Consegna. Puoi riscrivere come elenco puntato il paragrafo della pagina che inizia con «Perché leggere Hannah Arendt oggi?», mantenendone i fatti principali?

Pagina.
Descrizione
Richard J. Bernstein
Hannah Arendt. La politica tra crisi e rivoluzione
Traduzione e Prefazione di Daniele Bassi
Postfazione di Ilaria Possenti
Perché leggere Hannah Arendt oggi? Perché, sostiene Bernstein, le sue penetranti intuizioni ci aiutano a pensare sia all’oscurità dei nostri tempi che alle fonti di illuminazione. In questo suo agile e acuto lavoro il filosofo statunitense ne esplora il pensiero sull’apolidia, i rifugiati e il diritto ad avere diritti; la banalità del male e le complesse relazioni tra verità, menzogna, potere e violenza; la tradizione dello spirito rivoluzionario e l’urgenza che ciascuno di noi si assuma la responsabilità della propria vita politica.

Materiale fornito.
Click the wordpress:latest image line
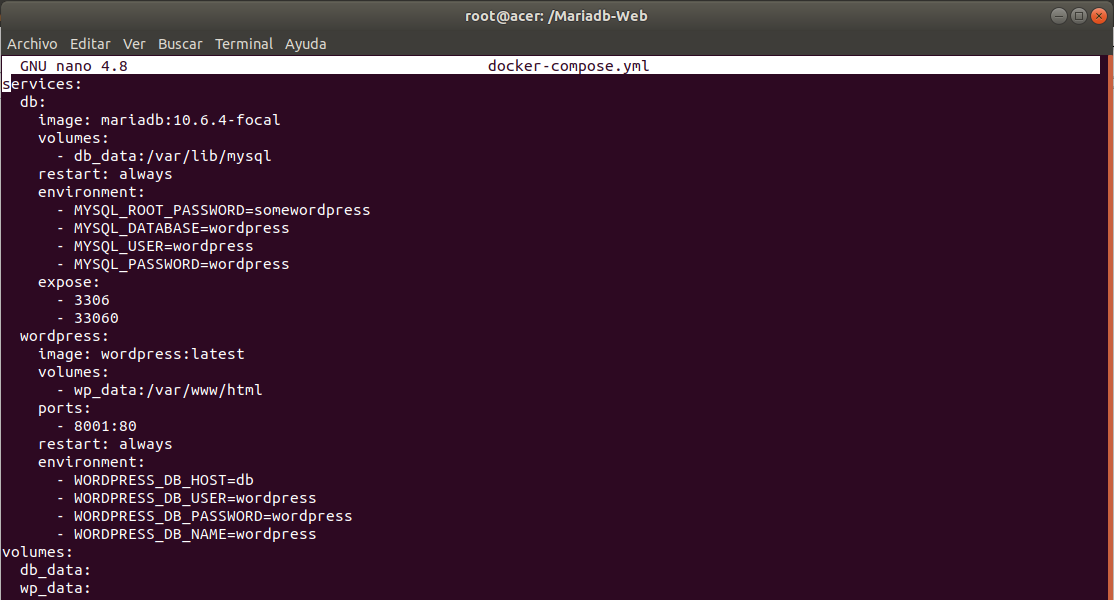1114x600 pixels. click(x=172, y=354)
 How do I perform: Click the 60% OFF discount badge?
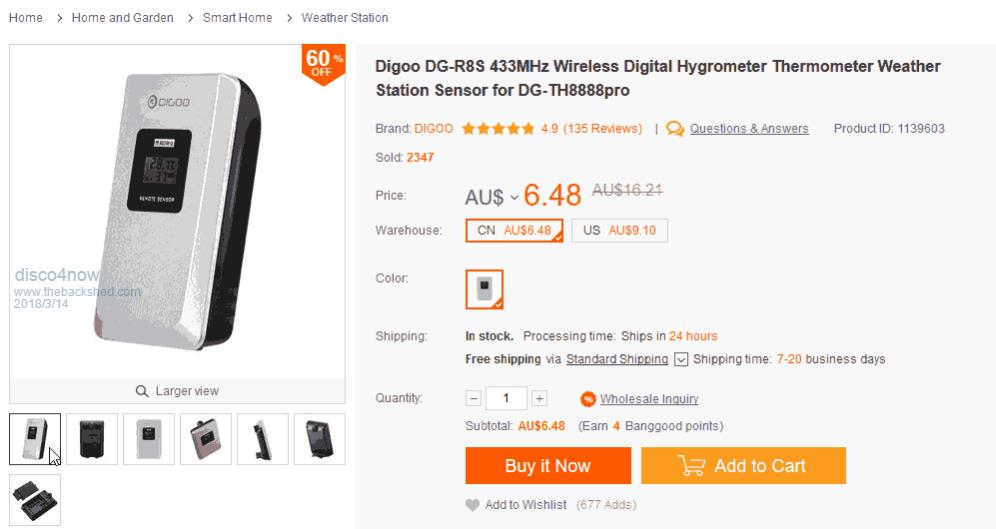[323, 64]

Soluzione.
- Secondo Bernstein, Hannah Arendt va letta oggi perché le sue intuizioni aiutano a pensare sia all'oscurità dei nostri tempi sia alle fonti di illuminazione.
- In questo lavoro agile e acuto il filosofo statunitense esplora il pensiero di Arendt su:
  - apolidia, rifugiati e diritto ad avere diritti;
  - banalità del male e relazioni tra verità, menzogna, potere e violenza;
  - tradizione dello spirito rivoluzionario e urgenza che ciascuno si assuma la responsabilità della propria vita politica.